Data for the task
*** Block opens ***

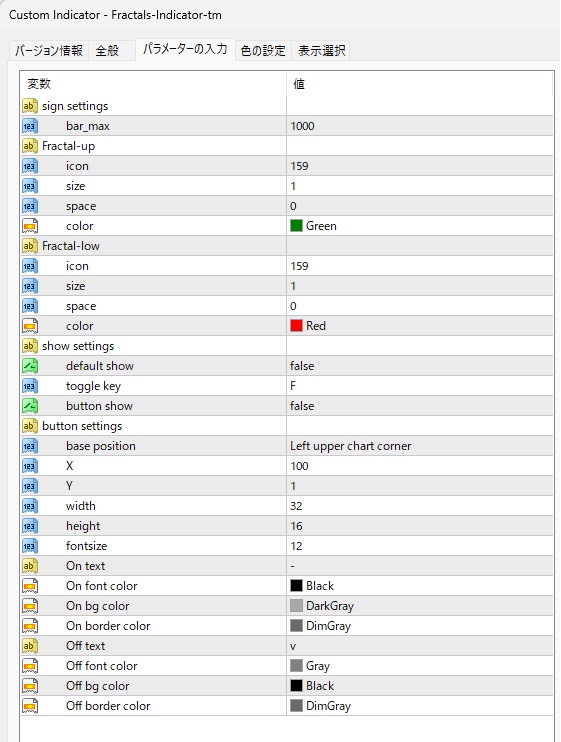
Task: Click the string icon beside On text
Action: [30, 566]
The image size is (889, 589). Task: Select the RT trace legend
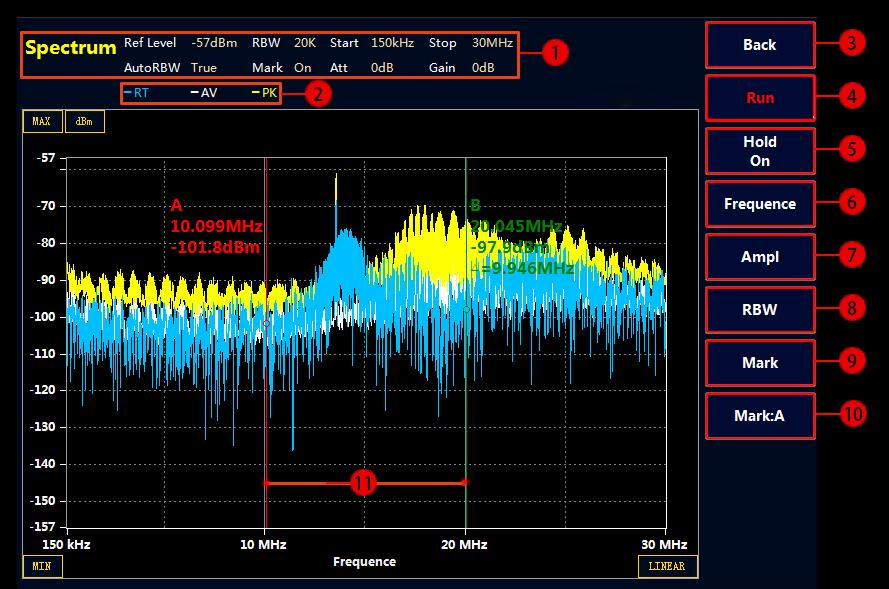[x=137, y=93]
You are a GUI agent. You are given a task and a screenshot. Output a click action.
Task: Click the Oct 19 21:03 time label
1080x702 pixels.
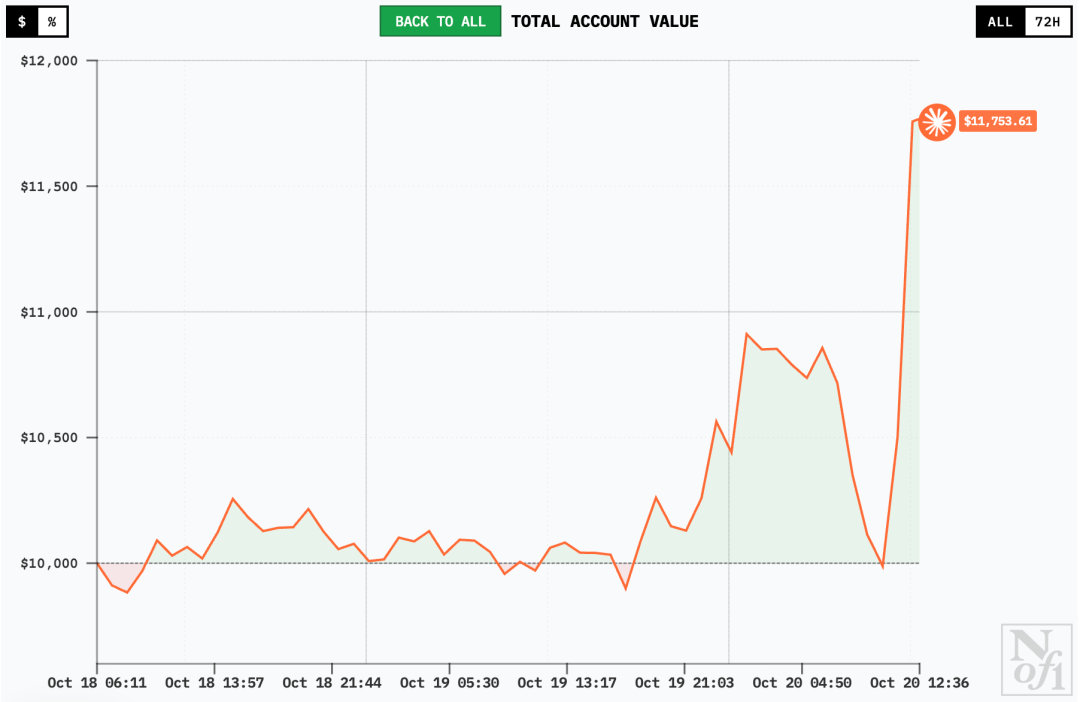click(684, 683)
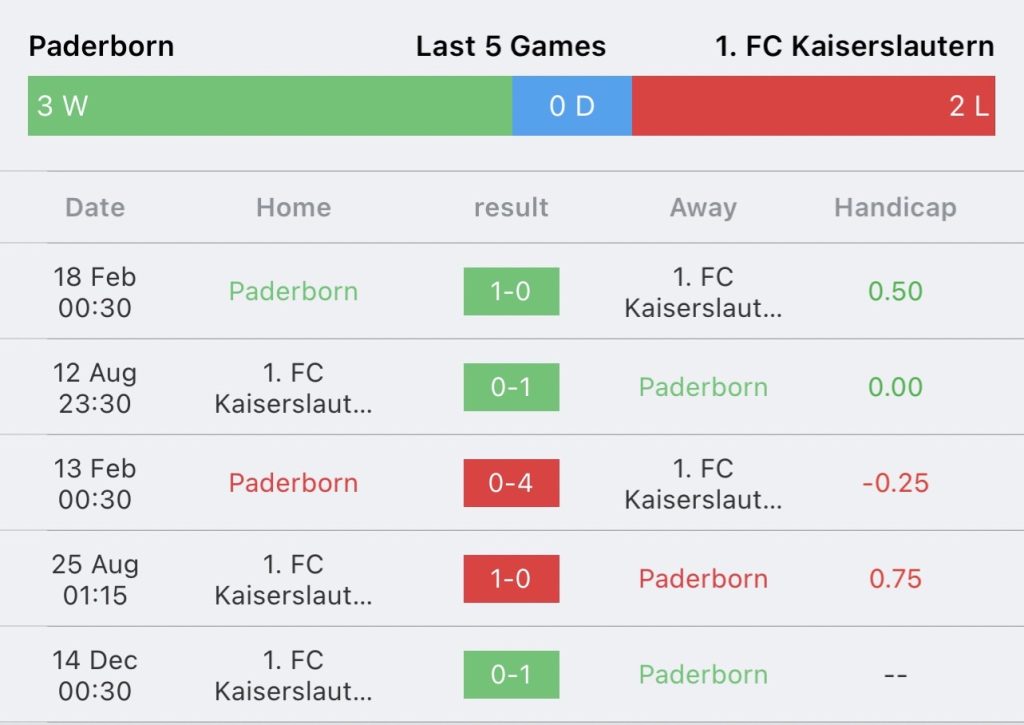This screenshot has width=1024, height=725.
Task: Sort by Date column header
Action: 95,208
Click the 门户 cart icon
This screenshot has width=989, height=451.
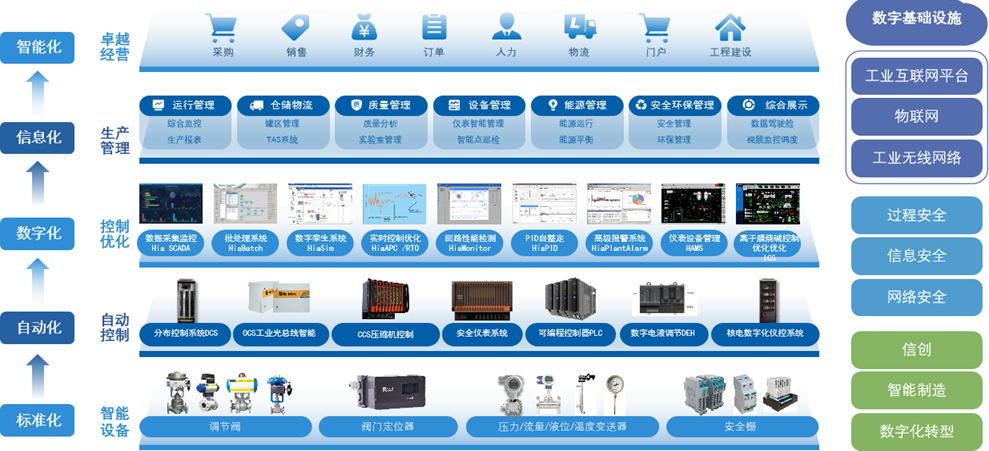coord(655,27)
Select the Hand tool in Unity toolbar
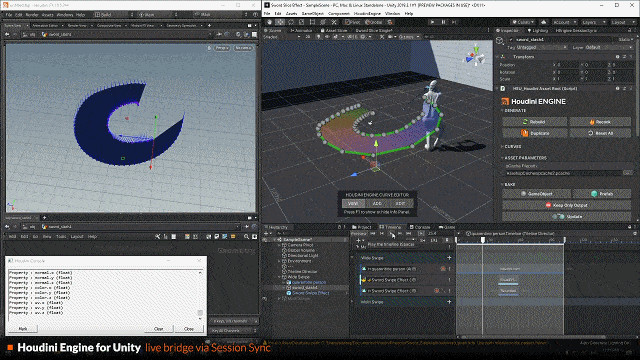The image size is (640, 360). pos(269,22)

*** Block closes ***

What you should do
The lines from the one containing "1080x702 pixels." to the end of the material must be output exactly, both ends included; no picture may appear.

Task output
1080x702 pixels.
click(684, 683)
This screenshot has width=1024, height=725.
Task: Sort by Date column header
Action: 95,208
Click the 门户 cart icon
This screenshot has width=989, height=451.
coord(655,27)
Select the Hand tool in Unity toolbar
The image size is (640, 360). pos(269,22)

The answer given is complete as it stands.